Spend any period of time speaking to those involved with Team GB’s skateboarding setup and the chances are an often repeated phrase will emerge. “Age is just a number” is not a novel mantra. But it has rarely been more apt in a sporting context than for Britain’s skateboarding contingent heading for the Paris Olympics this month.
At one end of the scale is Sky Brown, a teenage veteran who won bronze at the Tokyo Games weeks after her 13th birthday to become Britain’s youngest Olympic medallist. She will be 16 when she looks to upgrade that medal to gold at the Place de la Concorde, the same age as her GB teammate Lola Tambling.
Their compatriot, Andy Macdonald, also has an upcoming birthday, which he plans to celebrate aboard the Eurostar travelling to compete at his debut Olympics: his 51st, making him the oldest skateboarder in the sport’s short Olympic history.
Macdonald is one of skateboarding’s most recognisable names and a self-styled “Rad Dad”. He insists he is not the only one still knocking about on the circuit, but few have been more successful than him and none continue to be in relative old age. Following an illustrious career, it was watching the inaugural Olympic skateboarding competition at the Tokyo Games from afar that made him realise he had one more summit to conquer.
Born and bred in the US, Macdonald took advantage of his father’s Luton heritage to gain a British passport and set about securing qualification for Paris; a goal he achieved in dramatic fashion when he filled the last available spot at the qualification tournament last month to ensure Britain has the widest age range to feature in an Olympic skateboarding team.

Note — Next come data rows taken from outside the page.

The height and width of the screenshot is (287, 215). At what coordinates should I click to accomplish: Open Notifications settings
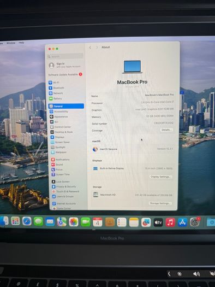[61, 160]
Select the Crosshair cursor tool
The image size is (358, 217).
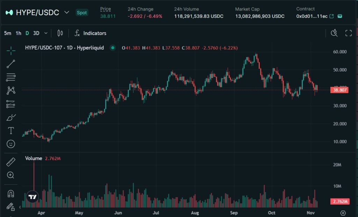(x=10, y=51)
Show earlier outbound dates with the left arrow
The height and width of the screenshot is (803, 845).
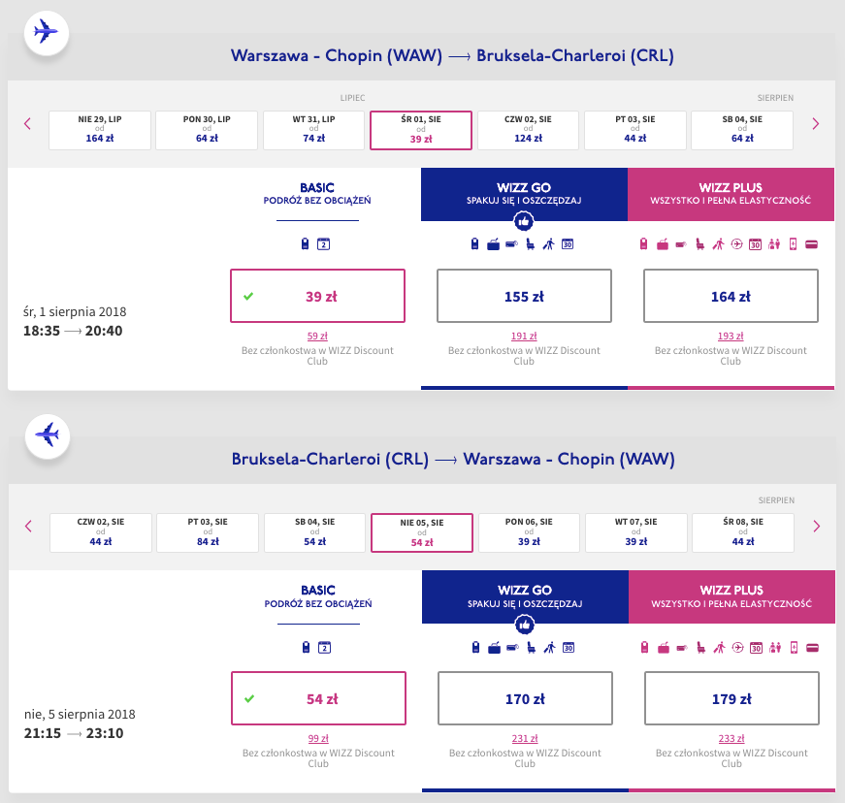(28, 124)
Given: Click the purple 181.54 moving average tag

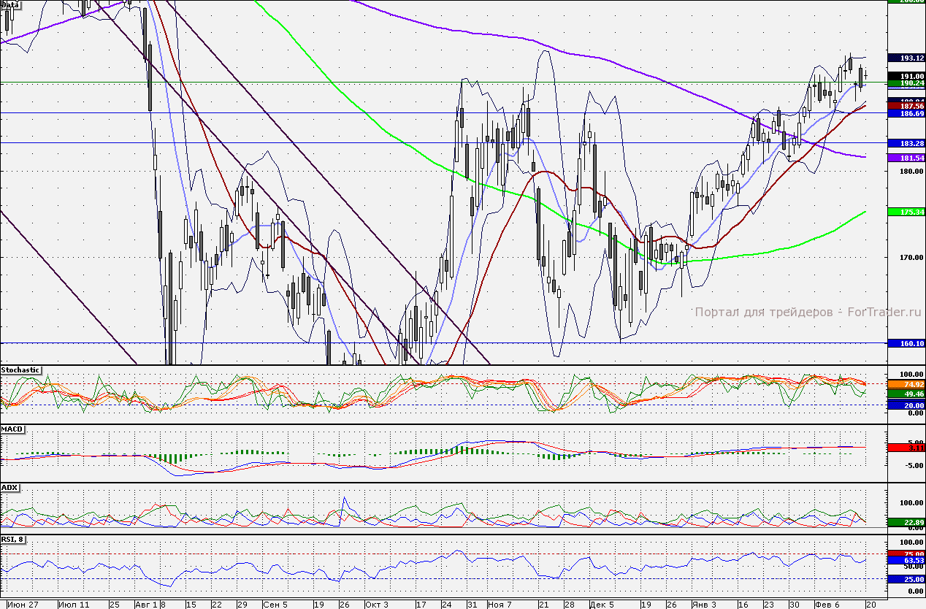Looking at the screenshot, I should (906, 158).

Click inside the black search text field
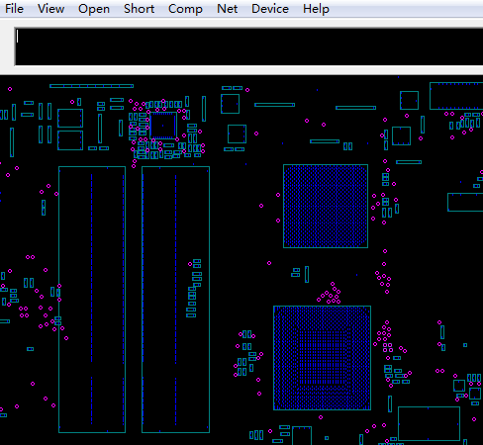[x=249, y=46]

With Brown and Tambling still some way off the legal drinking age, the teetotal Macdonald has built a career on his clean-cut image. The father of three has never smoked, nor drunk alcohol, and became the first person to skate through the White House when invited by then President Bill Clinton to deliver an anti-drug talk in 1999.
For a discipline that prides itself on its counterculture status, that lack of rebellion meant Macdonald was not always celebrated by his skateboarding peers. “My whole career was highlighted by the fact that I never drank or smoked,” he said on Monday. “I never partied. People used to call me ‘trainer’, criticise me for skating and training too much, and being a try-hard.

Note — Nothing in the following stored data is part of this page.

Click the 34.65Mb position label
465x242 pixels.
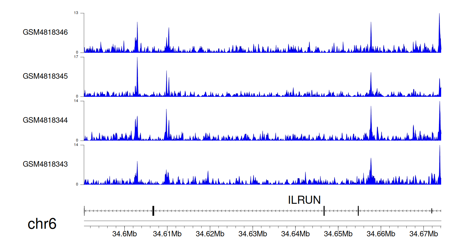click(x=338, y=234)
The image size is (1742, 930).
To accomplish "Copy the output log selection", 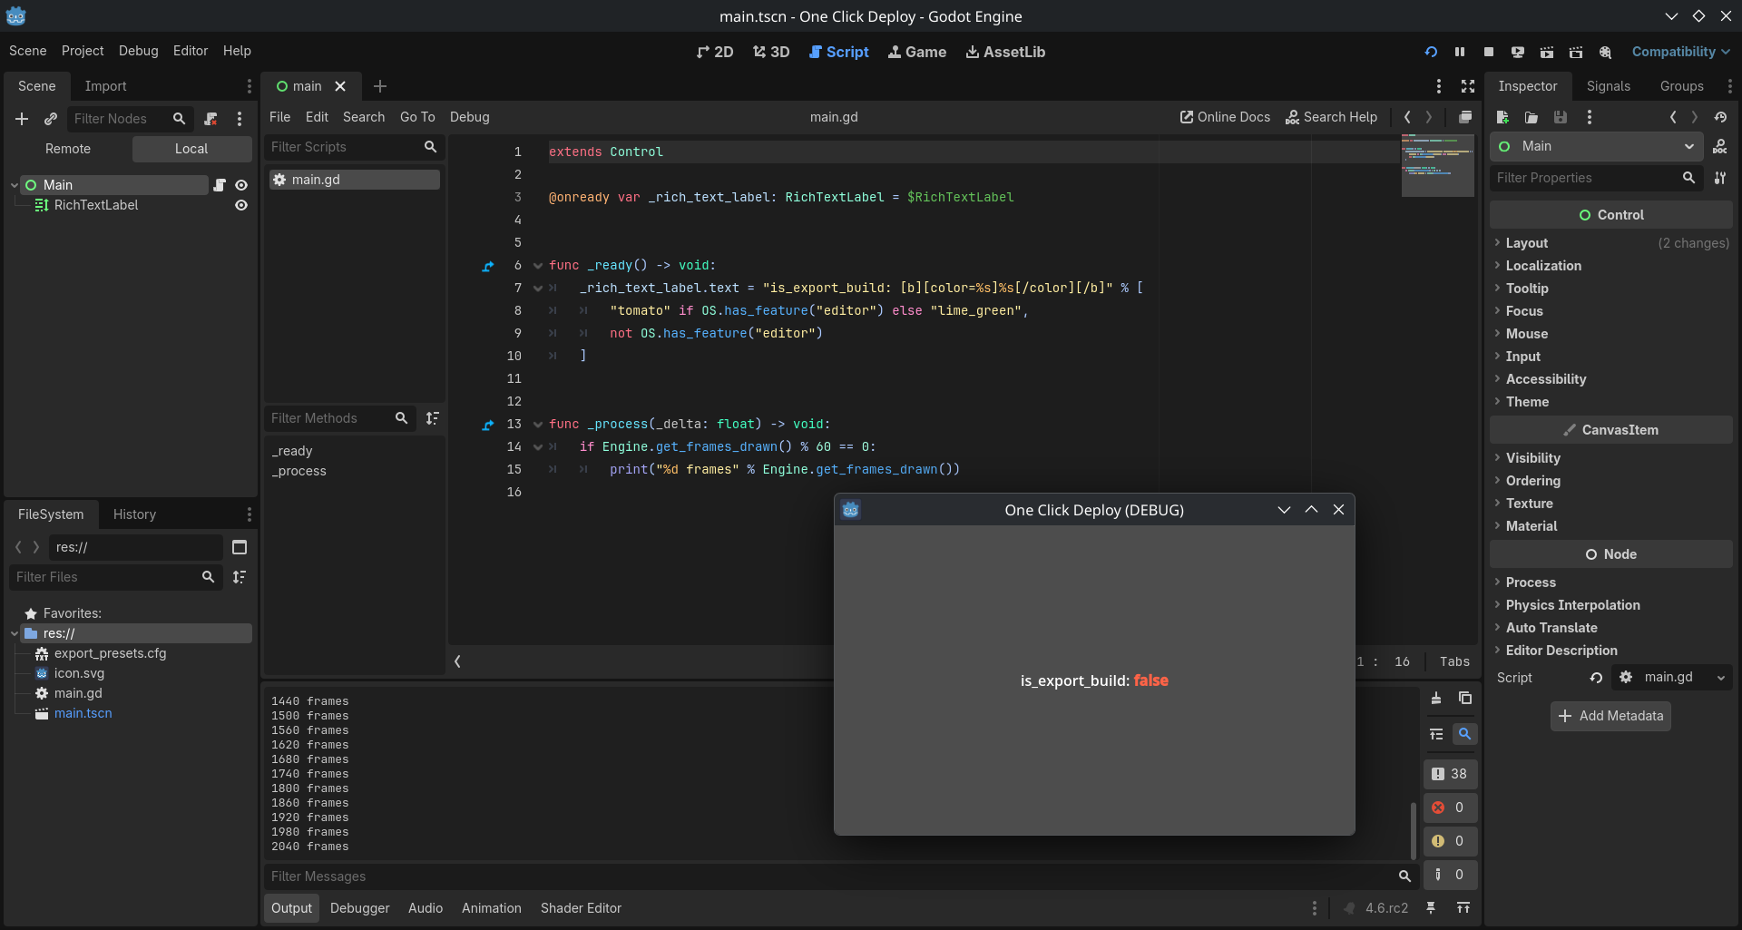I will tap(1465, 698).
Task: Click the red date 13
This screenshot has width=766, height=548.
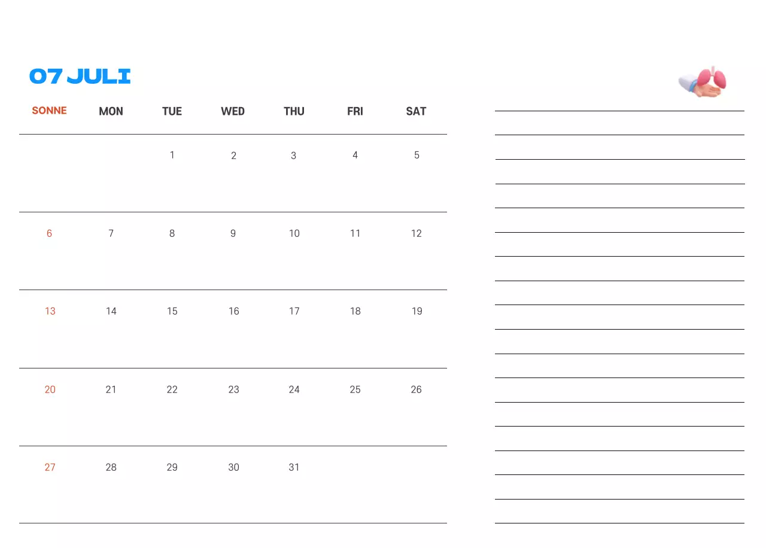Action: pos(50,311)
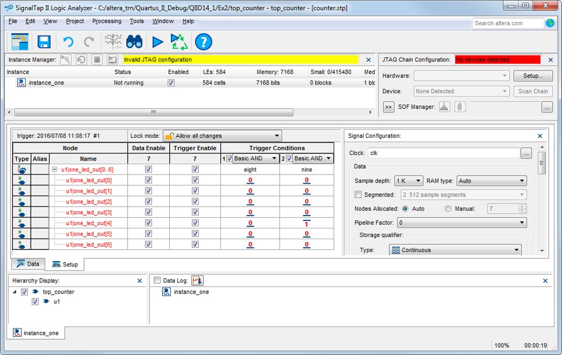
Task: Click the binoculars Find icon
Action: pyautogui.click(x=134, y=42)
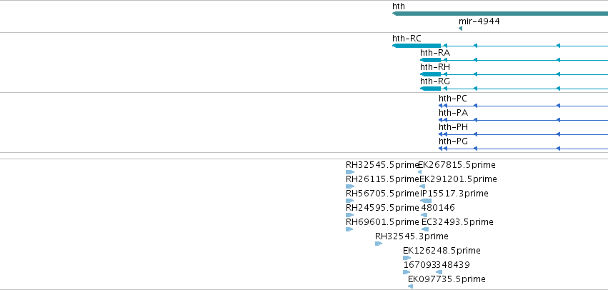This screenshot has width=608, height=290.
Task: Select the RH26115.5prime EST glyph
Action: 350,186
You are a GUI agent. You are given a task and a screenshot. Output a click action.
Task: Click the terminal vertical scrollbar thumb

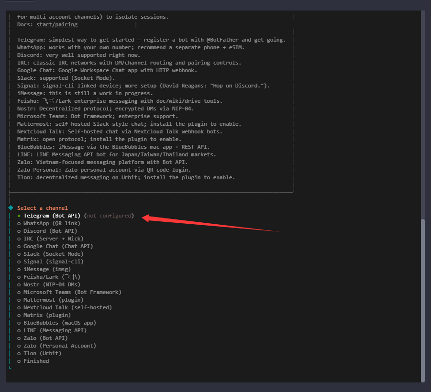point(422,300)
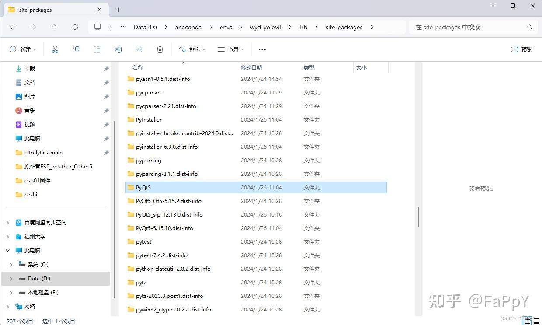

“I was the first skater to have a beverage sponsor and I got hell for being a sellout. Now who are you if you don’t have an energy drink sponsor? It’s the evolution of skateboarding.”
In that sense, Macdonald is the ideal figurehead to lead the sport’s shift towards the corporate realm of governing bodies, boardroom suits and multinational companies that comes with Olympic inclusion. Yet, in a sport which appeals to a youthful demographic, his elder status makes him an outlier. Brown shared the Tokyo podium with competitors aged 19 and 12; Macdonald’s event was won by an 18-year-old. If skateboarding were to implement the 16-year minimum age limit in place for some Olympic sports it would wipe out a significant portion of competitors.
Tambling is yet to sit her GCSEs, but is as unfazed by her meagre years as she is by her teammate edging closer to pension age. “It feels completely normal, really,” says Tambling, who has skated since she was seven.
“Age is literally just a number. It doesn’t matter. Andy’s proven that. I am only young so I do want to still enjoy being a teenager, but I’m good at balancing things and this is way more important than anything else. Skateboarding is the main thing to focus on.”
Brown has already amassed more than 1 million Instagram followers and only narrowly failed in an audacious Olympic double attempt to also qualify in surfing. “That was a little bit of a bummer,” she told the Guardian this year. “But I know I’ve got LA [2028] ahead so I’m going to aim for that and get two gold medals for GB.”
Should she, or any of her teammates, make the podium this time around – and she is a firm gold-medal favourite – celebratory orders will feature more Orangina than champagne.
Macdonald is relishing the unexpected denouement to his career. If stubbornness and personal pride have driven him down this Parisian path, he would love it to resonate for others of a similar age.
“You can do whatever you want,” he says. “For me it’s skateboarding, but for another 50-year-old person it might be riding a bike or lifting weights. Just stay out there doing what you love and don’t age yourself out. Don’t stop.”
He certainly has no plans to. “Some people get up and go to the gym in the morning. That’s the most boring thing in the world to me. I never want to do that. I’d rather skate.”